Sadly, although Leigh is a shocker she is not unique. Neither was she relegated to the outer corners of QF Fundidom. Leigh had real cred and was an honoured stateswoman in the QF pool in which she swam. I don’t doubt she had moulded many, many young women in her image over the years. I met her when I was already on the way to asking some difficult questions about the belief igloo I’d built around myself and my family. Consequently, Leigh repelled rather than attracted me. I wonder how I’d have responded if I’d still been in the throws of fullest QF zeal. I know this for sure, if she came to stay today I wouldn’t fail to challenge her nonsense. What a coward I was then.

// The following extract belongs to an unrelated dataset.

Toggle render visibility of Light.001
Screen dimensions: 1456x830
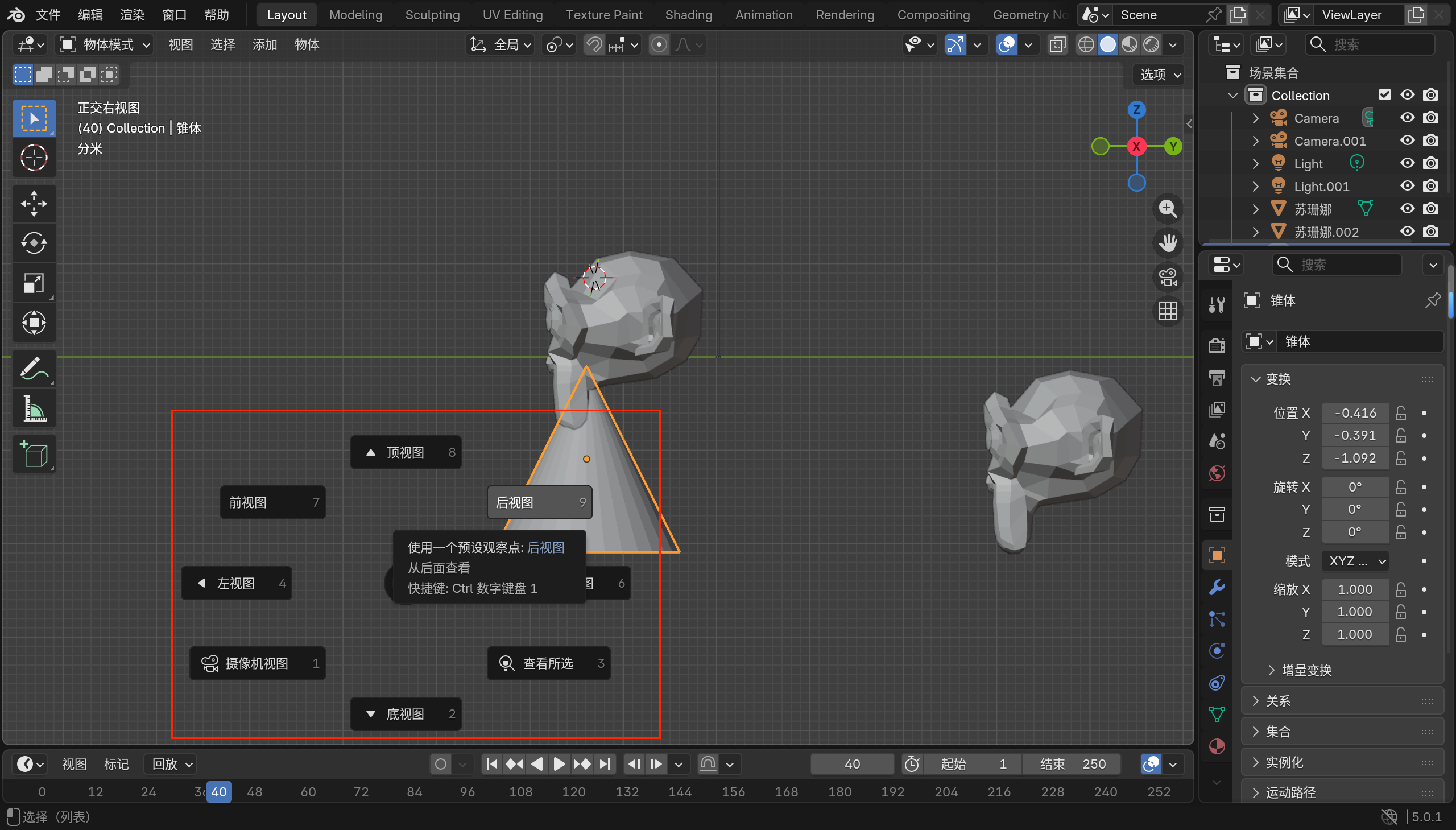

James was a nice young guy though and I suspect he’ll make a decentish sort of man if he can ever get out from under his mother’s thumb. Perhaps he has. I sure hope so.
I’d also like to say that I hope this post serves to more clearly define the parameters of fundamentalism such as I will use the term on this blog. When I say fundy, I mean legalistic, self-righteous, delusional folk like Leigh. Sometimes I’ll be referring to homeschooling, homebirthing, home churching, home businessing, frock-wearing, KJV 1611 sorts. Other times I’ll include independant conservative and charistmatic/pentecostal believers. I do not mean to cast my net around Christians who simply believe the Bible is true and seek to live as though Christ is real – whatever I happen to believe myself. I fully intend to criticise a bunch of church practices that may be common across the board but I want it known that I love and respect many of the mainstream Christians I know who identify positively with the term Fundamentalism as they understand it.
And, I should note too that I have a lot of love and respect for QFers who are sincere believers and seekers after the truth – whether they are still in or have found their way out. But I’m not wasting any warm fuzzies on Leigh or her sort.